[Work to be completed] Please copy, word for word, the lines of the material starting at the line containing "will click(x=595, y=479)." and ending at the line containing "[x=851, y=284]", both included.

[Rows from a dataset]
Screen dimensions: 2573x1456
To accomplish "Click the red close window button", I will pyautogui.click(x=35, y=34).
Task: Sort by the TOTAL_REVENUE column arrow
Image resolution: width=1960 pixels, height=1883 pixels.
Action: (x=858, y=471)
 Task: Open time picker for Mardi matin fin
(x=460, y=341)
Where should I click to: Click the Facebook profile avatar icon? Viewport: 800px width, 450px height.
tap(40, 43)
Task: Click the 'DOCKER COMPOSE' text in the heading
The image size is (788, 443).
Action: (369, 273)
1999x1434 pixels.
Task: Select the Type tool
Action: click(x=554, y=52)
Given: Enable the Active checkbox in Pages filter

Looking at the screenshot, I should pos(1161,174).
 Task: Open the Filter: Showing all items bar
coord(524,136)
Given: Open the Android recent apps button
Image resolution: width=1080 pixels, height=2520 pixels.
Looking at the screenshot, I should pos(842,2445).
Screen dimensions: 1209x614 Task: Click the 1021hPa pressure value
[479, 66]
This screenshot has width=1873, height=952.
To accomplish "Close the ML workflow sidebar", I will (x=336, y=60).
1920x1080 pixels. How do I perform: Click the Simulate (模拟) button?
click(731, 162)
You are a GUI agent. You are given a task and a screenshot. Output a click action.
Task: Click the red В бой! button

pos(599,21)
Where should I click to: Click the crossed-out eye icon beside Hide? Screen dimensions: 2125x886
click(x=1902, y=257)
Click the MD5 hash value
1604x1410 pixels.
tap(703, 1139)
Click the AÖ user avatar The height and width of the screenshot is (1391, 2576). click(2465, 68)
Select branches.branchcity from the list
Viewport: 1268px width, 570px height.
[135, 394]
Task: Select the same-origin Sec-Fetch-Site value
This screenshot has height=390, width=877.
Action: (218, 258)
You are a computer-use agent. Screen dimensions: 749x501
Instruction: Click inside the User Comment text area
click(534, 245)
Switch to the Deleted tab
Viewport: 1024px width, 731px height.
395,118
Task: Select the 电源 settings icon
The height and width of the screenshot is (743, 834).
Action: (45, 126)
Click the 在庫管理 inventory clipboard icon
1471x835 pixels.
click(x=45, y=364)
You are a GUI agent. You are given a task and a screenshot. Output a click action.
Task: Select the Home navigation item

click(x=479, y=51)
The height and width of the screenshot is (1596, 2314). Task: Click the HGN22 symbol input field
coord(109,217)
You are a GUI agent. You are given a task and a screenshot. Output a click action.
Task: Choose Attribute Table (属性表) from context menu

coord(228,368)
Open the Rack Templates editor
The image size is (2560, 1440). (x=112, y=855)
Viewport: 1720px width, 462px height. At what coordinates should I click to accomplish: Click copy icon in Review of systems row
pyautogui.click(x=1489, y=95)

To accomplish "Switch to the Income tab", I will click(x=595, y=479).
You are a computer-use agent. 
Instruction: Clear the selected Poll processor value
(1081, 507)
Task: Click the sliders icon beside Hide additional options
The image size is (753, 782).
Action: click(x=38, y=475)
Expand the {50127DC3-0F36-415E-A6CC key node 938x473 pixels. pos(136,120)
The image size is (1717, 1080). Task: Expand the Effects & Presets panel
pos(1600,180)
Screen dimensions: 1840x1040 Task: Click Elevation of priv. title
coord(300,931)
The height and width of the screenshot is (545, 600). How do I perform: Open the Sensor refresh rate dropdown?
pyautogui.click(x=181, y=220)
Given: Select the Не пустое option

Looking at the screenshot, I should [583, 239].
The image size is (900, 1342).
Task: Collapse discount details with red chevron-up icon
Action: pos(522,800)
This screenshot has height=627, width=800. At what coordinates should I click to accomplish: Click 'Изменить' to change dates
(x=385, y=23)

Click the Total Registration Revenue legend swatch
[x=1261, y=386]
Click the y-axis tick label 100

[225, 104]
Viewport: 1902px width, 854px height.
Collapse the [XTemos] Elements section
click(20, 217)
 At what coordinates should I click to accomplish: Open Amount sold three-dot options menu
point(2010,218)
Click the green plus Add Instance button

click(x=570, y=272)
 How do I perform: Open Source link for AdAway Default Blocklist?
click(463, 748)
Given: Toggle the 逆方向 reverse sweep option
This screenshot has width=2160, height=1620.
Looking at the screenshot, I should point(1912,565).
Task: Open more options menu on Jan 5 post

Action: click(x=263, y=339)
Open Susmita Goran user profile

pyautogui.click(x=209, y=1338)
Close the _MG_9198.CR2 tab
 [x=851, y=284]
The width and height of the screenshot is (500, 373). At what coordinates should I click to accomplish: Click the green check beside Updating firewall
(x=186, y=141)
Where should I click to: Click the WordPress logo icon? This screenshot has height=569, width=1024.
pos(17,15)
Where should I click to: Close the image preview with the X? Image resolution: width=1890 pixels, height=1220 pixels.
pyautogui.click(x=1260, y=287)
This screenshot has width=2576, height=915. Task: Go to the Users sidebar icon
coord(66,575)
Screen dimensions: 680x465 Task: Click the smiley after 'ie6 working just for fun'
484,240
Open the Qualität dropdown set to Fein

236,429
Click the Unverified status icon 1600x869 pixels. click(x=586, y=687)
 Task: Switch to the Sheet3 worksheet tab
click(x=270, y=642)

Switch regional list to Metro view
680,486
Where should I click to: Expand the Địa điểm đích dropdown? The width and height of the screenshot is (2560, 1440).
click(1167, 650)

[Answer]
To accomplish "Switch to the Income tab", I will click(x=595, y=479).
You are a computer-use agent. 
Instruction: Clear the selected Poll processor value
(1081, 507)
Task: Click the sliders icon beside Hide additional options
The image size is (753, 782).
Action: click(x=38, y=475)
Expand the {50127DC3-0F36-415E-A6CC key node 938x473 pixels. pos(136,120)
The image size is (1717, 1080). Task: Expand the Effects & Presets panel
pos(1600,180)
Screen dimensions: 1840x1040 Task: Click Elevation of priv. title
coord(300,931)
The height and width of the screenshot is (545, 600). How do I perform: Open the Sensor refresh rate dropdown?
pyautogui.click(x=181, y=220)
Given: Select the Не пустое option

Looking at the screenshot, I should [583, 239].
The image size is (900, 1342).
Task: Collapse discount details with red chevron-up icon
Action: pos(522,800)
This screenshot has height=627, width=800. At what coordinates should I click to accomplish: Click 'Изменить' to change dates
(x=385, y=23)

Click the Total Registration Revenue legend swatch
[x=1261, y=386]
Click the y-axis tick label 100

[225, 104]
Viewport: 1902px width, 854px height.
Collapse the [XTemos] Elements section
click(20, 217)
 At what coordinates should I click to accomplish: Open Amount sold three-dot options menu
point(2010,218)
Click the green plus Add Instance button

click(x=570, y=272)
 How do I perform: Open Source link for AdAway Default Blocklist?
click(463, 748)
Given: Toggle the 逆方向 reverse sweep option
This screenshot has width=2160, height=1620.
Looking at the screenshot, I should point(1912,565).
Task: Open more options menu on Jan 5 post

Action: click(x=263, y=339)
Open Susmita Goran user profile

pyautogui.click(x=209, y=1338)
Close the _MG_9198.CR2 tab
 [x=851, y=284]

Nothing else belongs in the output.